Abstract

Tuberculosis (TB) is an important public health problem worldwide and the emergence of multidrug-resistant (MDR) TB and extensively drug-resistant (XDR) TB worsened the global context. The resistance in Mycobacterium tuberculosis, the causative agent of TB, can partially derive from efflux pumps (EPs) activity in plasma membrane. Due to the recent discovery of piperine (PIP), an organic alkaloid compound, increasing the bioavailability of various drugs, the current assay evaluated the combined activity of PIP and anti-TB drugs in susceptible and resistant M. tuberculosis clinical isolates.
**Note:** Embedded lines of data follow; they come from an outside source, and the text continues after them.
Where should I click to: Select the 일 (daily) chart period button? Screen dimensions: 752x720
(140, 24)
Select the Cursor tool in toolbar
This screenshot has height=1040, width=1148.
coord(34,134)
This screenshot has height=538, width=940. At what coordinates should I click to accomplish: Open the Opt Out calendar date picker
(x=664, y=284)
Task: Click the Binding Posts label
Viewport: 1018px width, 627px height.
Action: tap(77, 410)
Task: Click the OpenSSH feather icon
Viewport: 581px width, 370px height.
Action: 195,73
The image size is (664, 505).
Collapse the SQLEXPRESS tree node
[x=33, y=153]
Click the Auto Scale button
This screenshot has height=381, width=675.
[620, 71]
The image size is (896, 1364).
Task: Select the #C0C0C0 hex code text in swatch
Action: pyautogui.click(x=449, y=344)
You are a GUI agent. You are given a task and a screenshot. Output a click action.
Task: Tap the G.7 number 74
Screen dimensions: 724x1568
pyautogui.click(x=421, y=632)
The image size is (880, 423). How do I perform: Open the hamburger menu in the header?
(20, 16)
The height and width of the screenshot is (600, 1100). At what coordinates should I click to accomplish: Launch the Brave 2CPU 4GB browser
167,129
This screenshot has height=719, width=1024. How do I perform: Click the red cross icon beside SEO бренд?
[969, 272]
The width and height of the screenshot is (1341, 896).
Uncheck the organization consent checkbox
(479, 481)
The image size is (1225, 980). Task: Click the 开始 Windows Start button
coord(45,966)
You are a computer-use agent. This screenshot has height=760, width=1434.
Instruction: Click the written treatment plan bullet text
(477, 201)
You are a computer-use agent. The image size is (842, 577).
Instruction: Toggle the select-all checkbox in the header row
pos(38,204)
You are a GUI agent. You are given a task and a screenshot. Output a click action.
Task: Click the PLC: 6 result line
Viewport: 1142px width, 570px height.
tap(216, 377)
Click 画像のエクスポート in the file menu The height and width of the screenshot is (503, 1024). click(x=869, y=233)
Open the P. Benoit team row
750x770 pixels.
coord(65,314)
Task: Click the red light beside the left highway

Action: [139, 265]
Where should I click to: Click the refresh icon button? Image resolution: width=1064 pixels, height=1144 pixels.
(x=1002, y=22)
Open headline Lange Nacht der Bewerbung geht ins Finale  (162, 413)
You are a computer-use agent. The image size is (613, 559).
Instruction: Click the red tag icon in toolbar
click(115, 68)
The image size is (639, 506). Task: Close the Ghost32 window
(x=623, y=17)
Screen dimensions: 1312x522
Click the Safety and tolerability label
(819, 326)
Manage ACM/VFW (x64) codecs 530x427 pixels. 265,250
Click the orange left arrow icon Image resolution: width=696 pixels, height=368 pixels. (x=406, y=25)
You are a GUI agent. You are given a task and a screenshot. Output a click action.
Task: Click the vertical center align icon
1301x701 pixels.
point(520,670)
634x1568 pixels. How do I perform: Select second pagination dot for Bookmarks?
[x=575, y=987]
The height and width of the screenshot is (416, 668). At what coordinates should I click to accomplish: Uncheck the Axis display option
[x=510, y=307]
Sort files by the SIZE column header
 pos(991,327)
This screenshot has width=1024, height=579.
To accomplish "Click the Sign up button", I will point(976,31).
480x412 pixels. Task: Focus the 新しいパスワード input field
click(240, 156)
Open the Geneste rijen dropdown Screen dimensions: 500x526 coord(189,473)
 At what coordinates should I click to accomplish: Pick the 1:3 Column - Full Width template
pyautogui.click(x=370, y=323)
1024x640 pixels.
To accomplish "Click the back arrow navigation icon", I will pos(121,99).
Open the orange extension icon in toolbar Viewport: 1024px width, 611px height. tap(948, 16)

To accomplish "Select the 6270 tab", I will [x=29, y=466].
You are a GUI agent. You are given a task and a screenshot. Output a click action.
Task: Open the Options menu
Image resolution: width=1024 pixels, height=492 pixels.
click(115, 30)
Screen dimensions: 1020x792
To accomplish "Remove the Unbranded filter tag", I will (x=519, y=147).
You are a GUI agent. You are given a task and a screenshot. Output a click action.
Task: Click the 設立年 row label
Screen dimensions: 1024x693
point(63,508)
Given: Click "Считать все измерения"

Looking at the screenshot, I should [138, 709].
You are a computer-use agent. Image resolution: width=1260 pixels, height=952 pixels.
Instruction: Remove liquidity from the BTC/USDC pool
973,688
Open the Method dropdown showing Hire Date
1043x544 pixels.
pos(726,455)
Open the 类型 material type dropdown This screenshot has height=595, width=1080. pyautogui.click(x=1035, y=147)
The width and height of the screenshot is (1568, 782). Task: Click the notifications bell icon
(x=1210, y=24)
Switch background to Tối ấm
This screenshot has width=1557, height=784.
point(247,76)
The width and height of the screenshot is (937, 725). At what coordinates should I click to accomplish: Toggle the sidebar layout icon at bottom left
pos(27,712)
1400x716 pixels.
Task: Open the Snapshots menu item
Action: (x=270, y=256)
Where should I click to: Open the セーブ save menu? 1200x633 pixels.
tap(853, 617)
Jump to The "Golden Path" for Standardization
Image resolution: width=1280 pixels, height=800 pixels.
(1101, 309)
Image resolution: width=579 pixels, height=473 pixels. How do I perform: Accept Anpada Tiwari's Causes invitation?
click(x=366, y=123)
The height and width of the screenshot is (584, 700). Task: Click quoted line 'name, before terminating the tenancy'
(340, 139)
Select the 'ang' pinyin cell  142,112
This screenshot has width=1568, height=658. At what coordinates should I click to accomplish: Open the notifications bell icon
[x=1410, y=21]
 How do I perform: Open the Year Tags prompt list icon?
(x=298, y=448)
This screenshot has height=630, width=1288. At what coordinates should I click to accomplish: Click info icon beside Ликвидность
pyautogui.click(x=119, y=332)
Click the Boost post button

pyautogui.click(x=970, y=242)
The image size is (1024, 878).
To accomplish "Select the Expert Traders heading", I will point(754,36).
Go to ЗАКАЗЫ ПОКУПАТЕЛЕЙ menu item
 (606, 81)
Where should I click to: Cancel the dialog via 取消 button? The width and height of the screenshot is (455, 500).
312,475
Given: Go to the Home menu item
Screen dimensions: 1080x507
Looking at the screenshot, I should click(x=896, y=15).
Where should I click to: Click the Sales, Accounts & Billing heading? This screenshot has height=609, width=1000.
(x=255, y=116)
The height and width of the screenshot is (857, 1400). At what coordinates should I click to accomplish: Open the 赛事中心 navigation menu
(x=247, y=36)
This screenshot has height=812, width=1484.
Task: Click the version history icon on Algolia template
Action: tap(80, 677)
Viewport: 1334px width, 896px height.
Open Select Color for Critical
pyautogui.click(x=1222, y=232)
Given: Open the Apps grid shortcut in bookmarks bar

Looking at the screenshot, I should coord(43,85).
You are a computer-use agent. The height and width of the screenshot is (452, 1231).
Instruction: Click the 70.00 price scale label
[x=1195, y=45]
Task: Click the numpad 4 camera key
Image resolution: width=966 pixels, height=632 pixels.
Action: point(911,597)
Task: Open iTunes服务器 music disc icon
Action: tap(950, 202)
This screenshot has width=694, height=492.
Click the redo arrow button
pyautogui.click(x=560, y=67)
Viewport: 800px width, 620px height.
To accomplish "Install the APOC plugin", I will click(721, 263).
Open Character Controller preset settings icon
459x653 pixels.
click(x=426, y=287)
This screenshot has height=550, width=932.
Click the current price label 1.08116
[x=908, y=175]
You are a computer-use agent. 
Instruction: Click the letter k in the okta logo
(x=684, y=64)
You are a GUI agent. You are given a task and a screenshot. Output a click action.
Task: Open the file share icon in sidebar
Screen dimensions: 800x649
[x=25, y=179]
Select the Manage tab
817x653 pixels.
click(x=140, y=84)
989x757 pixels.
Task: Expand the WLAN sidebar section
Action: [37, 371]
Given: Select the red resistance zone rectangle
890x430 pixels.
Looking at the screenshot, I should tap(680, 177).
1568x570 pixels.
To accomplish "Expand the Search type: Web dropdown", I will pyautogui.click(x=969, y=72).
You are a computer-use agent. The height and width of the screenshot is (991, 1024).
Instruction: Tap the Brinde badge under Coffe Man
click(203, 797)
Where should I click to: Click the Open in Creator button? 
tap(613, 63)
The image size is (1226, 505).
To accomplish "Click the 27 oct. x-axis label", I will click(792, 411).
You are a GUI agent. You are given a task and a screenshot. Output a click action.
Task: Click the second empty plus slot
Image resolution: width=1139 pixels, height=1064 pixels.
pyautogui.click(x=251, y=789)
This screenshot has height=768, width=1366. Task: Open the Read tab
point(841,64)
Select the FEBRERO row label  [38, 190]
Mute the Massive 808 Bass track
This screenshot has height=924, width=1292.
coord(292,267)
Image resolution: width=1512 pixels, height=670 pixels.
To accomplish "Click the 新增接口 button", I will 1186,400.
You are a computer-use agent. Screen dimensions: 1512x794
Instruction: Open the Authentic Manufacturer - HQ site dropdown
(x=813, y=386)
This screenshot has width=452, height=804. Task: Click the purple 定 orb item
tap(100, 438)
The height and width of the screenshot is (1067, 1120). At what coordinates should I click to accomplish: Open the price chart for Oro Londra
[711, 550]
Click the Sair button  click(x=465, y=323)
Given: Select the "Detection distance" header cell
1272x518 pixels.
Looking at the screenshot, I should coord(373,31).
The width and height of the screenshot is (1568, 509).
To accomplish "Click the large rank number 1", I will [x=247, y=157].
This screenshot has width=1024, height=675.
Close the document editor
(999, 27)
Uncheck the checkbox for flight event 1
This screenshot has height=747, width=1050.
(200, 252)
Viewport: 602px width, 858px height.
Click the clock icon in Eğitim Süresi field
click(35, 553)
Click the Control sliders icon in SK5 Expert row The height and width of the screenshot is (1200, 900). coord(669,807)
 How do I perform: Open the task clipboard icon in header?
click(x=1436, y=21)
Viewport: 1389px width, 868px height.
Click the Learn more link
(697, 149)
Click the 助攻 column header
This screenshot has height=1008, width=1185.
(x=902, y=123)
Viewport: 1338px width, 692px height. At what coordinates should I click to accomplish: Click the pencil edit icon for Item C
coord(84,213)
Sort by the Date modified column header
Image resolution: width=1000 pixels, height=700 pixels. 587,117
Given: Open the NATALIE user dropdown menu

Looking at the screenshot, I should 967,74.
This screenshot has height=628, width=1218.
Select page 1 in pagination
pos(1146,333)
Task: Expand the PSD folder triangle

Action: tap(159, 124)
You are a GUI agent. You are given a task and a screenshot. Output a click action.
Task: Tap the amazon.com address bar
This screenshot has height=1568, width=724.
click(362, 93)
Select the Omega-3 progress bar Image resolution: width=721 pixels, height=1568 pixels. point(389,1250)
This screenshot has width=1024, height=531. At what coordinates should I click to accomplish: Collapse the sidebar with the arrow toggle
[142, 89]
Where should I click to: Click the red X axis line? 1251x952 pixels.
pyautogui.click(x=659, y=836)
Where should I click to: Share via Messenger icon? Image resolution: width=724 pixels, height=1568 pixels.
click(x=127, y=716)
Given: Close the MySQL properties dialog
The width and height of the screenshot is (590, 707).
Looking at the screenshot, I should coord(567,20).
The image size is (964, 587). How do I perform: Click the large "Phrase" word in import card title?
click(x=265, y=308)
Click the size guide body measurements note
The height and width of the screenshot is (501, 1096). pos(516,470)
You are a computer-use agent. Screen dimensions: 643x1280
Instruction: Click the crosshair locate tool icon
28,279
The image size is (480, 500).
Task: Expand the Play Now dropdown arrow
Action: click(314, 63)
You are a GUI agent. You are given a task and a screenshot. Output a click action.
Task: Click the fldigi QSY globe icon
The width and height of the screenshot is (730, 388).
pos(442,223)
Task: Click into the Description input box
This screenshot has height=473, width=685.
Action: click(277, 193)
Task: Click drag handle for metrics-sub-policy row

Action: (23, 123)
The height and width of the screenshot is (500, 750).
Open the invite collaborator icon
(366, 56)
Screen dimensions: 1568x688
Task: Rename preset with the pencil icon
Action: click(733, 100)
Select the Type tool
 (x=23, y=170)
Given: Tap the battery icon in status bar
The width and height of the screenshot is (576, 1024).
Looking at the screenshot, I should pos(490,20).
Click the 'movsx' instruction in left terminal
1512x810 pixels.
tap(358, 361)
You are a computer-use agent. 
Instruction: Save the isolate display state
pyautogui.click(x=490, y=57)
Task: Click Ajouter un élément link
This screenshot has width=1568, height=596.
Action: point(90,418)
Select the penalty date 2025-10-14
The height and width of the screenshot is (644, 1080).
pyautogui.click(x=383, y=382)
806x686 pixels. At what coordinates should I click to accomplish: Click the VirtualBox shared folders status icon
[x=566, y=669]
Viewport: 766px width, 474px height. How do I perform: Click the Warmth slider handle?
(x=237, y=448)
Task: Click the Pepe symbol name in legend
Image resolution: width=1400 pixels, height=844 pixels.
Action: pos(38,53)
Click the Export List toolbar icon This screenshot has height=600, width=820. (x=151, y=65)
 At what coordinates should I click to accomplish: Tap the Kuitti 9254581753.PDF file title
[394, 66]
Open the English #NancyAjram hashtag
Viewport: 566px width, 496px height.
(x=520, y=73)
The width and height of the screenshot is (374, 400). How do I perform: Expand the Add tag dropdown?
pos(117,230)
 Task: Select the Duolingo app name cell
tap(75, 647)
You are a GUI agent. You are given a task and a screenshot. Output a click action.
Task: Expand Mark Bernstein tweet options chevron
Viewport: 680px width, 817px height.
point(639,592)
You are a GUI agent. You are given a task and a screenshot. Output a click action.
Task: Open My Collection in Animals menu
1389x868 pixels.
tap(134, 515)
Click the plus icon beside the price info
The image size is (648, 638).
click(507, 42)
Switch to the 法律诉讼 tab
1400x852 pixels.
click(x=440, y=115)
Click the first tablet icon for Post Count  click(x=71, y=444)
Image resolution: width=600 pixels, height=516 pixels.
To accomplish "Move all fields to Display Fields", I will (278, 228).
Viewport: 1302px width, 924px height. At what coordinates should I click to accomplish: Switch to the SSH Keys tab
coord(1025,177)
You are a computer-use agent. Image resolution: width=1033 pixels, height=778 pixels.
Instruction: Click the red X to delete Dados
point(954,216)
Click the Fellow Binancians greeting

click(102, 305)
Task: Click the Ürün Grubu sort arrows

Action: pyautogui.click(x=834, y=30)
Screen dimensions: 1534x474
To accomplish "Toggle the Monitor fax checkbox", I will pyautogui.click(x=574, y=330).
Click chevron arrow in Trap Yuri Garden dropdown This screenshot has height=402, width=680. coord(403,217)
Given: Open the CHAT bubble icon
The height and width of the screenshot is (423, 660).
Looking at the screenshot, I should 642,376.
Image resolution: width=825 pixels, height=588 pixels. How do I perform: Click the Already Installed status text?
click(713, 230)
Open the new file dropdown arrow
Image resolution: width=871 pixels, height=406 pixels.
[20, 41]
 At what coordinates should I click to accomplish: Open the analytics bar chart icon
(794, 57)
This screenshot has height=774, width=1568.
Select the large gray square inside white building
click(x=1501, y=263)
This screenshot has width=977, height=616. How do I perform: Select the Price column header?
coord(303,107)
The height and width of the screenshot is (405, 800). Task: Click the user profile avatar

The minimum inhibitory concentrations for isoniazid, rifampicin, ethambutol, streptomycin and PIP were determined by resazurin microtiter assay and the combined effects of anti-TB drugs with PIP determined by resazurin drug combination microtiter assay and time-kill curve. The efflux pump inhibitor activity of PIP was determined by bromide accumulation assay and cytotoxicity carried out in VERO cells and J774. A1 macrophages. PIP showed to have EPI activity and RIF + PIP and SM + PIP combinations showed synergistic effect, but low effect in enhancing the killing in M. tuberculosis H37Rv and in the clinical isolates studied, which had different resistance profiles. Future studies are needed to further clarify the importance of PIP as an adjunctive drug in the therapy against TB.